Voltando ao caso do acidente de viação, Pedro Loureiro considera que “se a pessoa recebeu uma indemnização para compensá-lo dos rendimentos de trabalho que deixou de auferir em virtude do acidente, está apenas a receber o que tinha direito, o que não significa que esteja numa situação económica melhor do que antes do dano”.
Já o bastonário da Ordem dos Solicitadores e Agentes de Execução, José Carlos Resende, considera justo que se a pessoa vai receber dinheiro possa compensar o Estado pelos gastos que teve com a sua defesa. Mesmo que isso signifique receber menos. “Os que não beneficiam do apoio judiciário também gastam dinheiro com o advogado e a taxas de Justiça para conseguirem fazer valer os seus direitos”, afirma.
Consulta prévia
Outras das novidades da proposta do Governo é obrigar os requerentes do apoio judiciário a ir a uma consulta com um advogado nomeado pela Ordem, antes de intentarem uma acção em tribunal. Esse defensor vai ter que avaliar se existe fundamento legal ou factual para a pretensão e, face à existência de outros processos propostos pela mesma pessoa, verificar se há indícios de “uso indevido do sistema”.

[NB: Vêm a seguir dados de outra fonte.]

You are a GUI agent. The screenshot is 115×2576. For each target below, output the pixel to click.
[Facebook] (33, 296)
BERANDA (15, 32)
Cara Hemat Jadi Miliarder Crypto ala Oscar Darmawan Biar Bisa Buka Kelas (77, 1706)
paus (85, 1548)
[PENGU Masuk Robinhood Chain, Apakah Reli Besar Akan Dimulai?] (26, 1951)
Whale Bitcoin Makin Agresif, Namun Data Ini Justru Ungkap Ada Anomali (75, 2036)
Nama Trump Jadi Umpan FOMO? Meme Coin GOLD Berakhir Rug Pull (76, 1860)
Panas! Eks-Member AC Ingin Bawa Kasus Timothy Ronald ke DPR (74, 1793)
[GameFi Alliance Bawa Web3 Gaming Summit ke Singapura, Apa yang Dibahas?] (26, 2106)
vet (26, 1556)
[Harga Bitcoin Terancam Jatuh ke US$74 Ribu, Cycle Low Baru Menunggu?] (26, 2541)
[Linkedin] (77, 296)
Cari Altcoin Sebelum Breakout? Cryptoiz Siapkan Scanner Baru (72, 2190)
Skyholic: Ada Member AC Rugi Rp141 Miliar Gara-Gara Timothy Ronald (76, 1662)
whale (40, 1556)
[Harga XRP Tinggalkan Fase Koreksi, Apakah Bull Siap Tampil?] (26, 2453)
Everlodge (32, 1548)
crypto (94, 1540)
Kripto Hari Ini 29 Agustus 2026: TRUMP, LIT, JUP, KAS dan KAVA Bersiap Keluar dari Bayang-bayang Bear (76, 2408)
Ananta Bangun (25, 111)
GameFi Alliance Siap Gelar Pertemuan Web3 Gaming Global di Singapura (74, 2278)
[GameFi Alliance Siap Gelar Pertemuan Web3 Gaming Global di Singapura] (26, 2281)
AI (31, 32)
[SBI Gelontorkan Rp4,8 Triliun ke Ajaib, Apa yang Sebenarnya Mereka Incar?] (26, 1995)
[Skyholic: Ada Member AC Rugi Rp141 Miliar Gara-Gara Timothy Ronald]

Por uma questão de eventual conflito de interesses, este advogado não vai poder ser nomeado para intentar a tal acção, se tal vier a ocorrer. A sua avaliação sobre a existência ou não de fundamento é comunicada à Ordem dos Advogados e, se for no sentido de não existir base legal para interpor a acção, o requerente do apoio pode reclamar junto do respectivo Conselho Regional da Ordem. A proposta de lei vai criar Comissões de Apoio Judiciário, grupos a criar no seio dos conselhos regionais, para esse efeito.
Sobre os novos quatro escalões de protecção jurídica, Pedro Loureiro, considera que o objectivo era alargar o número de beneficiários, mas diz que não está certo de que tal venha a ocorrer, porque a forma como os rendimentos vão ser calculados vai mudar. O advogado considera que só a análise comparativa de casos concretos pode permitir tirar conclusões.